# Excerto do documento

________________

O CDUP continua a ter como ponto forte a formação. É uma aposta que se vai manter?

Nós não temos um campo de recrutamento como as equipas de Lisboa têm, por isso temos que apostar na formação. Este ano temos uma equipa de Sub-23 talentosa que, espero, venha a ser no futuro a base dos seniores. Mas é preciso dar tempo ao tempo. Esta época, por exemplo, fomos jogar à Tapada, contra a Agronomia, com uma média de idades inferior a 21 anos. Excepto um, todos podiam jogar nos Sub-23. Mesmo assim, a equipa não foi esmagada.

Quais são os objectivos desportivos a médio prazo?

Gostávamos que o CDUP fosse uma equipa que estivesse constantemente no top-5. Mas a questão da distância torna isso difícil. As primeiras seis equipas são da região de Lisboa e as outras estão fora. Isto quer dizer alguma coisa.

Que consequências tem para o CDUP a centralização da modalidade em Lisboa?

Metade do nosso orçamento é gasto em deslocações. Esta época temos previstas 50 deslocações. Isso não se reflecte apenas na questão orçamental. Na parte desportiva também há consequências. Uma coisa é ir fazer um jogo de Monsanto a Belém ou da Tapada às Olaias. Isso é uma janela de quatro horas de competição. Com os nossos jogadores, normalmente, são 14 horas, porque também jogam os Sub-23. São sete deslocações longas, todas com mais de 300km. Num campeonato faz mossa. Mas é uma realidade que dificilmente será ultrapassar.

Isso tem reflexos negativos na formação da equipa sénior?

Alguns jogadores, quando acabam a faculdade, têm falta de oferta profissional na nossa região e alguns vão para o estrangeiro ou para Lisboa. É difícil mantê-los quando estão na maturidade máxima, entre os 25 e os 28 anos.

Qual é o modelo competitivo que defendem para o campeonato?

Com o que existe actualmente, o sucesso desportivo é penalizado no ano seguinte. É o que nos está a acontecer. Defendo uma fase inicial com 10 equipas. Depois, talvez dois grupos de cinco, mas sem “play-offs”. Fomos contra o modelo que a federação tentou impor, que foi rejeitada por todos os clubes, e que apenas foi pensado para beneficiar a selecção. Concentrar tudo em meia dúzia não é bom. A federação vê a modalidade sempre a partir da selecção e não vê o contrário. Os clubes vêm por arrasto… Um jogador do CDUP para estar a 100% na selecção tem que prejudicar muito a sua vida académica e do ponto de vista profissional é praticamente impossível.

________________

# Dados fornecidos
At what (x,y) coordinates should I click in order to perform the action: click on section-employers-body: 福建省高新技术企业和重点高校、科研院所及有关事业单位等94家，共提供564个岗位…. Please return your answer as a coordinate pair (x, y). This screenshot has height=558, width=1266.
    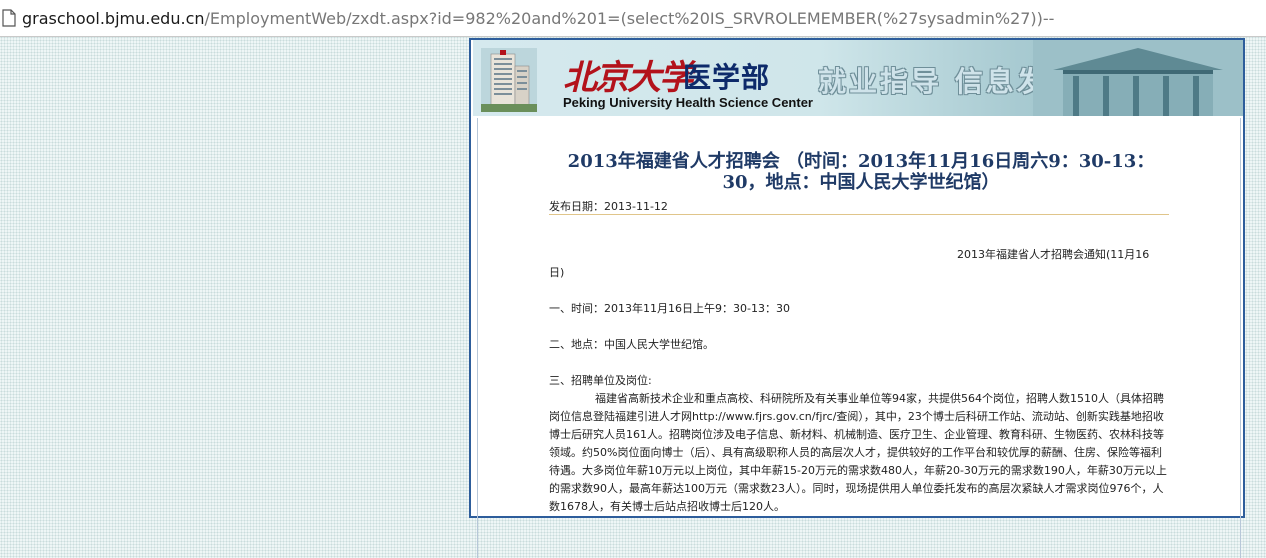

________________

Dê continuidade à entrevista sobre o CDUP, começando logo após a última resposta apresentada.

# Resposta ao exercício
Como se contorna isso?

É preciso descentralizar. Não acredito que só haja jogadores rápidos, ou pesados, ou explosivos em Lisboa. A modalidade tem que crescer noutras áreas para conseguir dar o salto. É preciso haver academias regionais fortes no Centro e no Norte, num patamar intermédio, para depois dar mais jogadores à selecção. Como está é muito difícil...

Quem é o principal responsável por não existirem essas instalações?

Não coloco as responsabilidades na federação. É um problema de miopia do Governo que está a criar os Centros de Alto Rendimento todos nos Jamor. Tem disponibilidade para investir lá, mas fora não tem nenhuma. O desporto estatal é visto muito centralmente. Excluindo uma ou outra modalidade específica, está tudo no Jamor. Nesse aspecto, não posso culpar a federação. O investimento não pode ser feito a 100% em Lisboa. Assim a modalidade não pode ter sucesso.

A participação dos Lusitanos XV na Amlin Cup é positiva para o râguebi português?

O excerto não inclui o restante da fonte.